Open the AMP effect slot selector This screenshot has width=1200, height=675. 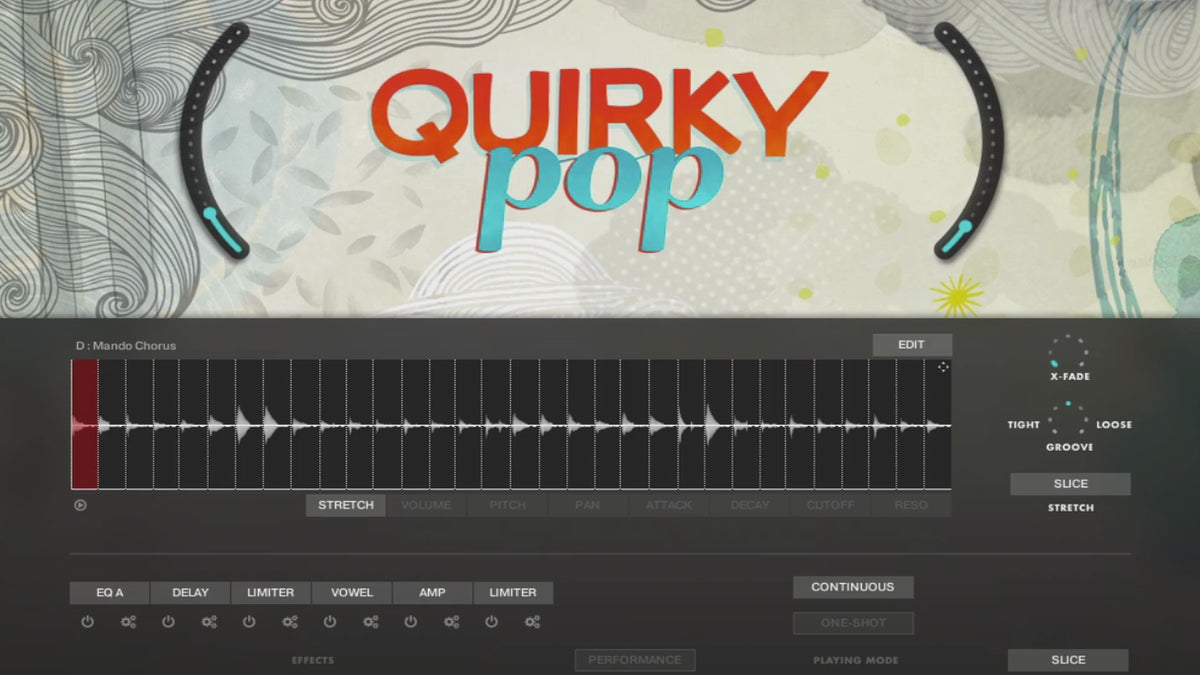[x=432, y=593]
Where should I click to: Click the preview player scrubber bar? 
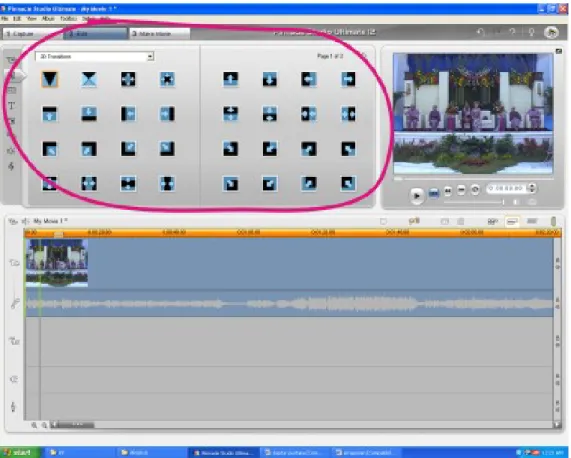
---
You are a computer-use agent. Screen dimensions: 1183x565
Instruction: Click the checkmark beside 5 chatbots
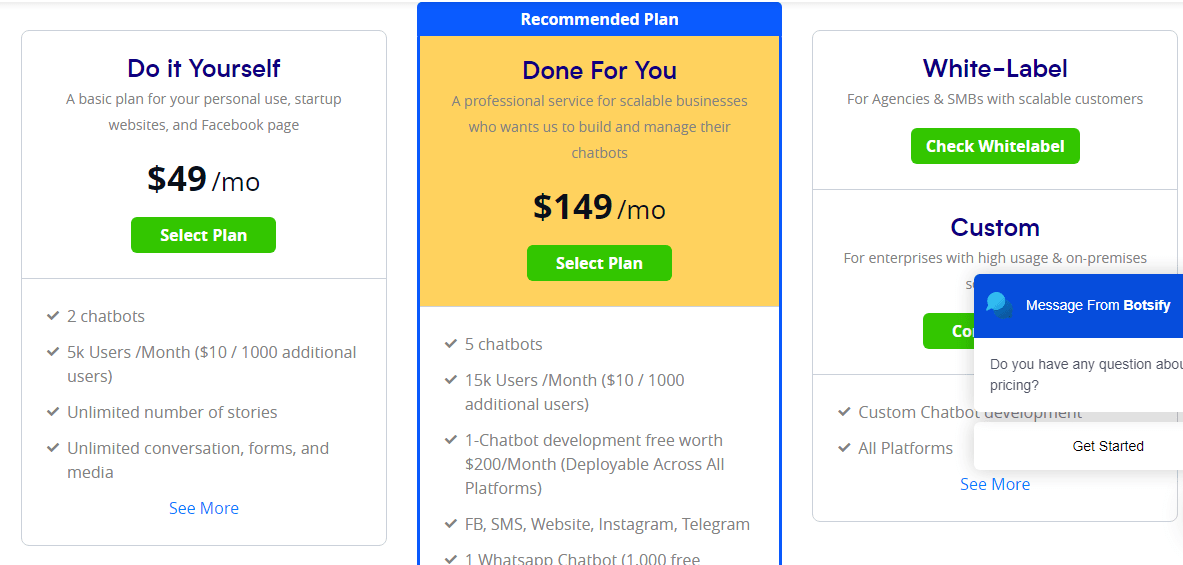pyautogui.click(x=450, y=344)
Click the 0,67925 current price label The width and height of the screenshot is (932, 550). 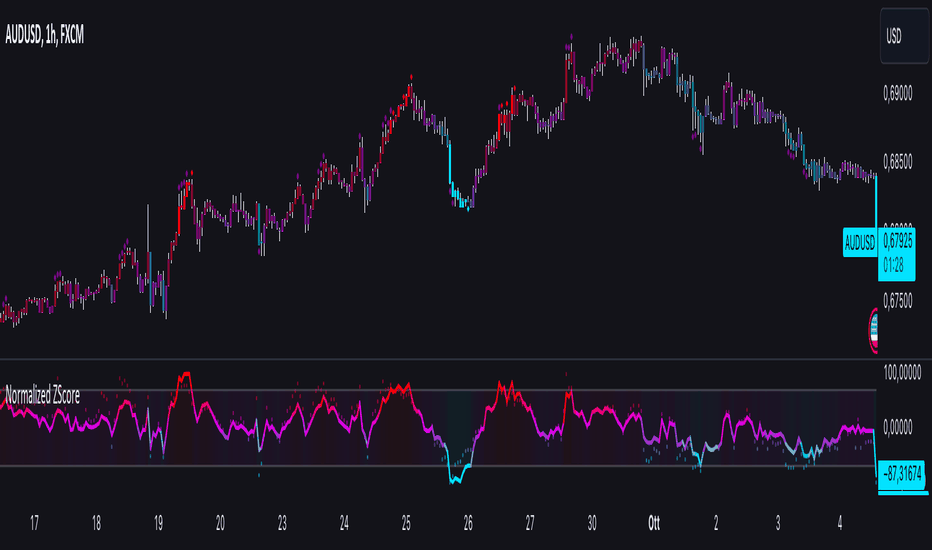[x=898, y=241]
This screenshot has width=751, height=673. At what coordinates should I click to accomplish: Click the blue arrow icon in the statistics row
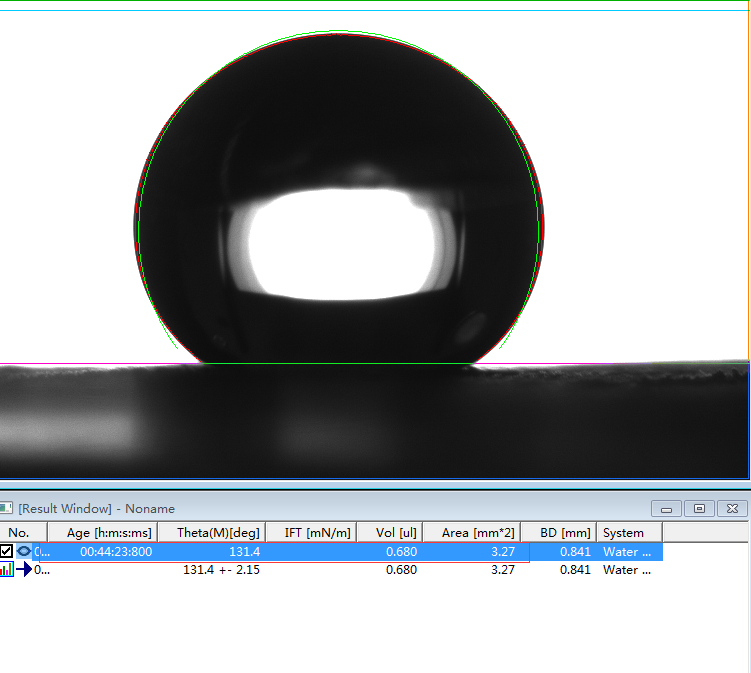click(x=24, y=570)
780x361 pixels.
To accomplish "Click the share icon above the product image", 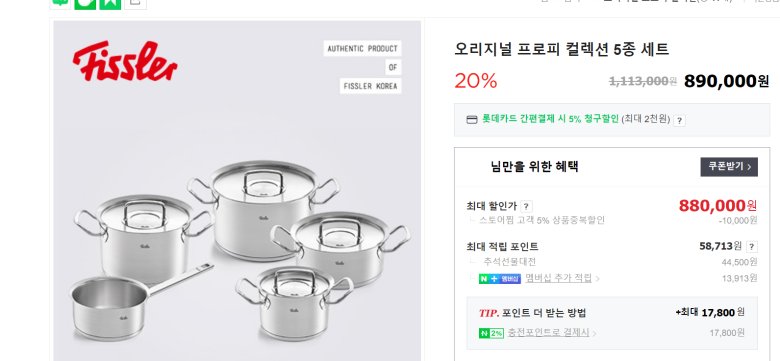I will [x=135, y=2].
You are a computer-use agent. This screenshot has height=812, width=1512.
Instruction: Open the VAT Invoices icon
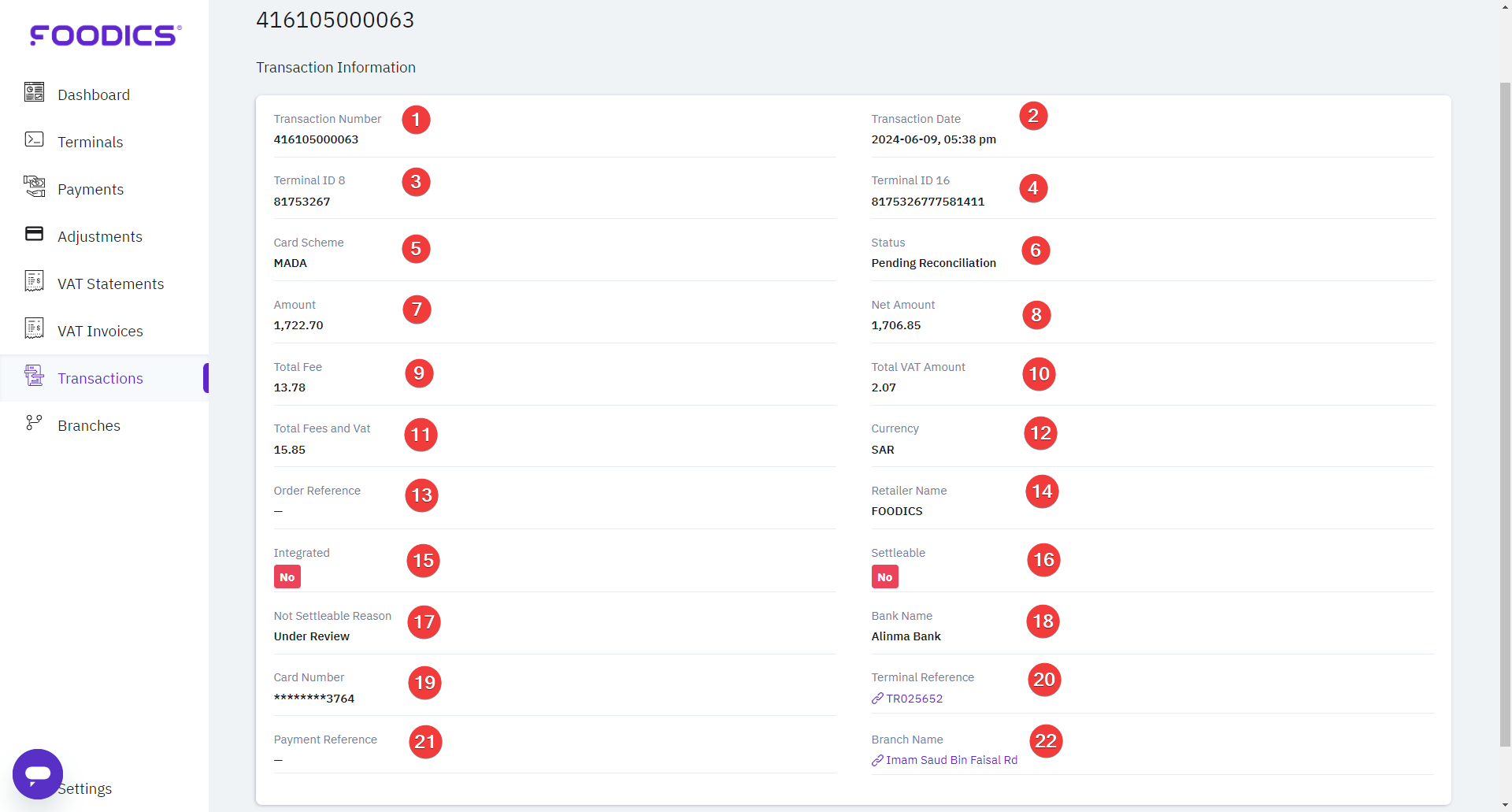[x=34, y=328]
--
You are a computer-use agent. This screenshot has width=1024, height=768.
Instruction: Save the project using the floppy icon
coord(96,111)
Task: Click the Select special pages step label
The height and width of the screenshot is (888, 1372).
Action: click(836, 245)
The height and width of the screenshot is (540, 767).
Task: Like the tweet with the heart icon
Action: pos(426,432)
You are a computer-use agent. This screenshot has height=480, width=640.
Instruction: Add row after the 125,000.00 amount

Your instructions →
Count how many lines of the records above contain the string "Task", with case counting, and give only that number.

Written reply →
2